Page 92 of Ryder

His hands roam my back, sending little ripples of pleasure over my sensitive skin. “Come to Greenlark with me. I need you.”

“Of course,” I whisper. “Anything.”

“Are you sure you’re okay leavin’ Ade? We could hire a sitter?”

“It would be two nights max,” I say. “I think we’d be better off leaving him with our friends who we trust. He doesn’t need to be anywhere near Greenlark.”

My parents sold their house a few years ago and they have a permanent residence in New Orleans now. My sister and I are as close as ever, and Luca too, though he’s a big hot-shot lawyer in California. I miss him a lot, but he’s happy where he is. He’s always been supportive of me and Ryder, and I’m grateful for it. He’s the one constant in my life. Casey too, but she was too young back when all that shit went down. She became my rock, and I couldn’t ask for a better sister. We’re lucky in so many ways, and that’s what I keep reminding myself whenever times get tough. That I’ve nothing to complain about. Compared to some, I’ve got a good life, and I don’t take any of it for granted.

After my assault, it changed me forever. You view the world differently when your liberties get taken away. I can’t even imagine going through all of that without my family. Without Ryder. My hair did eventually grow back. I did take Ryder up on the hair extensions because it made me feel pretty again. The bruises faded, but the memories never truly go away.

“Hey? Why are you cryin’?” Ryder shifts, tilting my chin so our gazes meet.

“Just thinking about the past. How lucky I am.”

His eyebrows knit together in that adorable way of his. I’m lost in his gaze. In his warmth. It’s that very look that turned my world upside down all those years ago. The longing and concern. The way his jaw clenches like he can take away all the pain I’m feeling. And he would if he could. I know he would.

“Are you unhappy?”

“No!” I say, pushing up off the mattress to face him. “That isn’t what I meant.”

“I get that, but we need to work on us. We’ve been so busy with Ade that we’ve let theuspart get away,” he says. “I’m not just sayin’ this because of my mom, but life doesn’t go on forever. When our kids are moved out of home, and we’re empty nesters, it’s just gonna be the two of us. We need to find some balance.”

It’s like music to my ears.

I like how he said ourkids.

“Don’t be so sure about that, have you seen house prices?” I scoff. “I don’t think our kids are ever gonna leave home.”

His eyes soften. “It’s okay if they don’t. I can’t even imagine Ade out in the world. Drivin’, goin’ to college.”

I put a hand over his mouth. “Let’s not think about any of that right now.”

“You still want more kids, right? If it happens?”

I nod. “Yes, of course.
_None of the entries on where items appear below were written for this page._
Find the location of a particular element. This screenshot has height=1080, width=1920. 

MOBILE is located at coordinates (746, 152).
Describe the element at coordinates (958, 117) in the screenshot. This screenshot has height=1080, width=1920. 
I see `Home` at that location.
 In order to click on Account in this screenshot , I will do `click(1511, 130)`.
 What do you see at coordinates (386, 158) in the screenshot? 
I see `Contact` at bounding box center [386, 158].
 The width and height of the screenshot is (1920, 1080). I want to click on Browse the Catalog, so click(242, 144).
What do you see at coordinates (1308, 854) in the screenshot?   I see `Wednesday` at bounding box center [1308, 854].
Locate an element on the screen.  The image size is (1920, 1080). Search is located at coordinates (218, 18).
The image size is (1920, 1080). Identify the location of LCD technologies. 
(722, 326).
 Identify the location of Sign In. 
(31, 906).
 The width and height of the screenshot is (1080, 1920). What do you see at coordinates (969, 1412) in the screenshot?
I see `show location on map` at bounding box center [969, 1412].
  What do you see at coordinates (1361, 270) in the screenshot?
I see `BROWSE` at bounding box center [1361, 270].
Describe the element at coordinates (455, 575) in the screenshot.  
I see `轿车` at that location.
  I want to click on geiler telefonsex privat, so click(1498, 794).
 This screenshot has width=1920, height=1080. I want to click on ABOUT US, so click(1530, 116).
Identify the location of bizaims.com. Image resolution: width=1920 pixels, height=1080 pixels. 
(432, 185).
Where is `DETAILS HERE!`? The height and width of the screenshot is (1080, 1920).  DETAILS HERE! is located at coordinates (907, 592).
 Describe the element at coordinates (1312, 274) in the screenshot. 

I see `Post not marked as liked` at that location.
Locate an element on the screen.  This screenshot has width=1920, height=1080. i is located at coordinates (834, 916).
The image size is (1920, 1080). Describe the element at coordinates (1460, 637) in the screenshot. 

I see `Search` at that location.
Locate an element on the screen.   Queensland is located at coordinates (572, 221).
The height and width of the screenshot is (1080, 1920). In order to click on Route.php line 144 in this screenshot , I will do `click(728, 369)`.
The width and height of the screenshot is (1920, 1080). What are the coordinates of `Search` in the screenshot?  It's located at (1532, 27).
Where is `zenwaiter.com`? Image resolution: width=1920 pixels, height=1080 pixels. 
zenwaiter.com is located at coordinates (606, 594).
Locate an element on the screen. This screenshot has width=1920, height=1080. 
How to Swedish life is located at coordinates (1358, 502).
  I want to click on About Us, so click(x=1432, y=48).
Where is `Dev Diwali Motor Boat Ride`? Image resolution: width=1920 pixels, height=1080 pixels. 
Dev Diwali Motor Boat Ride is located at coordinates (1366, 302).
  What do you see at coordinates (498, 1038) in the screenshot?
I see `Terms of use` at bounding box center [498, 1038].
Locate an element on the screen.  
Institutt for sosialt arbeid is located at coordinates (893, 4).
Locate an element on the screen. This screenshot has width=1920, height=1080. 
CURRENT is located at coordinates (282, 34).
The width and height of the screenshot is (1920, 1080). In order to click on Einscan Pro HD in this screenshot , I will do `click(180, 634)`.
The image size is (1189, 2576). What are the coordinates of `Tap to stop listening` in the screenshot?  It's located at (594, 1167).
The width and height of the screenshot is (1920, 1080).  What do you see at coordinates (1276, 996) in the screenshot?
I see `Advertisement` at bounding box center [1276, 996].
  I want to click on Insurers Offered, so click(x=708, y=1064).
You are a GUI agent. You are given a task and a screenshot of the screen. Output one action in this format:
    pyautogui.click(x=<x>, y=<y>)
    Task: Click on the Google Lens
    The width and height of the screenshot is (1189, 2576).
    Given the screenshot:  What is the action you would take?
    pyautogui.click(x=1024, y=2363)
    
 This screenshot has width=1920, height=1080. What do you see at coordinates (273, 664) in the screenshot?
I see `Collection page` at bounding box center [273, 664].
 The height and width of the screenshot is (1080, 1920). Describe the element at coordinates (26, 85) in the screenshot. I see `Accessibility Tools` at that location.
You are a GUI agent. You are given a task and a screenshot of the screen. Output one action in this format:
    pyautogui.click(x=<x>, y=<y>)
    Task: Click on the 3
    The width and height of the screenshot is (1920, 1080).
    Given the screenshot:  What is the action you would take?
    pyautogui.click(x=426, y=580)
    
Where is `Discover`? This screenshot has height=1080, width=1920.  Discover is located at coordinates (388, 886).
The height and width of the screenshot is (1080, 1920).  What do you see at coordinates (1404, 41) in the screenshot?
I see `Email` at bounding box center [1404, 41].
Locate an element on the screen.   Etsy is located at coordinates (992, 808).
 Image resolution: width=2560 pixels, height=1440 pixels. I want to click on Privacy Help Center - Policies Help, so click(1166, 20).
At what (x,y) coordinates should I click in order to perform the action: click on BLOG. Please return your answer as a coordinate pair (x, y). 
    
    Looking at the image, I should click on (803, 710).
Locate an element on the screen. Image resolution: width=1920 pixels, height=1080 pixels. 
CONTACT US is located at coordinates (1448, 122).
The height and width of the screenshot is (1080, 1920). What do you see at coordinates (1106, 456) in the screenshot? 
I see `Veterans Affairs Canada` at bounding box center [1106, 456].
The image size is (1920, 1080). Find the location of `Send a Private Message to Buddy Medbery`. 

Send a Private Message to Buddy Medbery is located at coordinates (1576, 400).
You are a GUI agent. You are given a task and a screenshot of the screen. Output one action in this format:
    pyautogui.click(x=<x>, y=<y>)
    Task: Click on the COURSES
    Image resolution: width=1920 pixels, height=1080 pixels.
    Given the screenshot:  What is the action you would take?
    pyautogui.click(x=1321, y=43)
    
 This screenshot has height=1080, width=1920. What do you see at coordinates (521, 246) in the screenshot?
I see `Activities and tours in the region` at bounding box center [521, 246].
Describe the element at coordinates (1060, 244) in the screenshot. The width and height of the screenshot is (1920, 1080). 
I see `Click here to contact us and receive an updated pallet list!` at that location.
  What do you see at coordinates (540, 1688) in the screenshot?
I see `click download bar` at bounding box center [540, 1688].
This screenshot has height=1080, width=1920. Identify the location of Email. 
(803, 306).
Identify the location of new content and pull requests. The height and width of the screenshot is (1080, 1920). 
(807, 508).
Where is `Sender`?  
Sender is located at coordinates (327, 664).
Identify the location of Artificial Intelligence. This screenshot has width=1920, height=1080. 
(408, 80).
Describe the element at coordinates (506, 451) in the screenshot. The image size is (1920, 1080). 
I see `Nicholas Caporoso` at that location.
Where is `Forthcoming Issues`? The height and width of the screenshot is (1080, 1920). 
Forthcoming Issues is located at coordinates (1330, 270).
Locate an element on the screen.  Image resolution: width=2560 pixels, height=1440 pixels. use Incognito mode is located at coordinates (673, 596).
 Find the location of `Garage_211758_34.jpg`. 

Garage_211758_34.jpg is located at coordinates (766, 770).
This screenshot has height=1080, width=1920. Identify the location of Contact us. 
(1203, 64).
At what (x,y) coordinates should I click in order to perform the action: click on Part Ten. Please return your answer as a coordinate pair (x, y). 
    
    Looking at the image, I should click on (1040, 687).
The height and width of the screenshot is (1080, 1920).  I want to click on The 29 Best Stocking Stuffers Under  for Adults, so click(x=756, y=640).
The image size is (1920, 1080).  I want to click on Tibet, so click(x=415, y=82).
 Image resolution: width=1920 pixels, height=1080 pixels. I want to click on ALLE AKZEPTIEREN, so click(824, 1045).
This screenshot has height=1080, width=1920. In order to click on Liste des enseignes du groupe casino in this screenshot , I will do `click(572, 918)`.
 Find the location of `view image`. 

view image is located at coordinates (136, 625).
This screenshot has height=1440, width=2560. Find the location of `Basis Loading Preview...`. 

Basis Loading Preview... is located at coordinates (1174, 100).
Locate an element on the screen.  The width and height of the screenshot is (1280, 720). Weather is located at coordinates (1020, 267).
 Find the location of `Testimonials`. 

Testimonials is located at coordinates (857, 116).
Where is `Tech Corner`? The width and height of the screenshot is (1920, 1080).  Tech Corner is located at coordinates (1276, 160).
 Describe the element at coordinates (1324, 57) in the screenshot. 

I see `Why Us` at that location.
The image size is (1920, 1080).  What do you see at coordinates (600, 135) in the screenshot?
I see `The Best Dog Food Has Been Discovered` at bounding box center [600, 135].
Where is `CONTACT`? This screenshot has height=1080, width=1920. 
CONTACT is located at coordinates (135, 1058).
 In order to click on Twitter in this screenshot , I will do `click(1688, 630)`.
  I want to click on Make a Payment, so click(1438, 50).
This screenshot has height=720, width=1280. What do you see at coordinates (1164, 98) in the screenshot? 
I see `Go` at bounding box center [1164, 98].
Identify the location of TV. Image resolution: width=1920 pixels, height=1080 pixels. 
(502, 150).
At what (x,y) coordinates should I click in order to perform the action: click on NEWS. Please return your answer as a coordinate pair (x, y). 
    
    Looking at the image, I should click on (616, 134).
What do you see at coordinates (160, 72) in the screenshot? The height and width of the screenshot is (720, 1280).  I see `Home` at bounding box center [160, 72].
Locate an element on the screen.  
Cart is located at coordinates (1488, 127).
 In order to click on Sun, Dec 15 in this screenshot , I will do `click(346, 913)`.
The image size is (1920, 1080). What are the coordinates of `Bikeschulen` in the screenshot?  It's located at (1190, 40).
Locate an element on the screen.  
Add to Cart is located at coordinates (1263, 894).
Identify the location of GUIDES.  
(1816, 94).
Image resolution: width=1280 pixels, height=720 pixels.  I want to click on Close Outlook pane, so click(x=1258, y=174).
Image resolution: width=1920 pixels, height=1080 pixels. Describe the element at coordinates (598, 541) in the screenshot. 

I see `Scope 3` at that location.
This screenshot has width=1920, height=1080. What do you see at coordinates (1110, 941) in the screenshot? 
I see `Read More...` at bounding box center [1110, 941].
But I think we just enjoy each other for a while, just like you said. For now.”

He kisses my nose. “You’d better get some sleep.”

“I thought you said I wasn’t getting any?” I laugh.

I love how the warmth in his eyes has the ability to render me speechless. His softness, as he strokes my back, is as endearing as his words.

“I’ll let you have a nap.”

“So generous.”

“Trust me, when you wake up, you’re gonna need all the energy you can get.”

And it’s like music to my ears.

I wake up to a hand whacking me in the face. I groan. Popping one eye open, I see Aidan in the middle of me and Ryder, Milo at the foot of the bed. Everyone is sleeping soundly as I rub my eyes and check my phone for the time. Almost six am.

We have to leave today to go and sort things out in Greenlark. Ryder didn’t want to make a big thing out of his mom’s funeral, so we’ve agreed on a private service with just a handful of family. That’s what she wanted.

I have to hand it to Ryder, if she had been my mom, I wouldn’t have been so accommodating. I guess that’s why he’s a much better person than I am. He’s not petty, and he doesn’t hold a grudge. Well, he did for Jimmy but that’s different. I’ll never understand why his mother couldn’t just be a mom. Why did she have to turn a blind eye to his abuse, and act as if she didn’t care? Ryder learned to protect himself from an early age, and that just isn’t fair.

I think about our son and how loved he is. We’re not the world’s leading experts on how to raise the perfect child, but he knows he’s loved. We will support him in whatever he wants to do, and most importantly, he’s safe. He will always be safe, and he can talk to us about anything. That’s what I want him to know, and what I will continue to teach him. He never has to be afraid of being honest.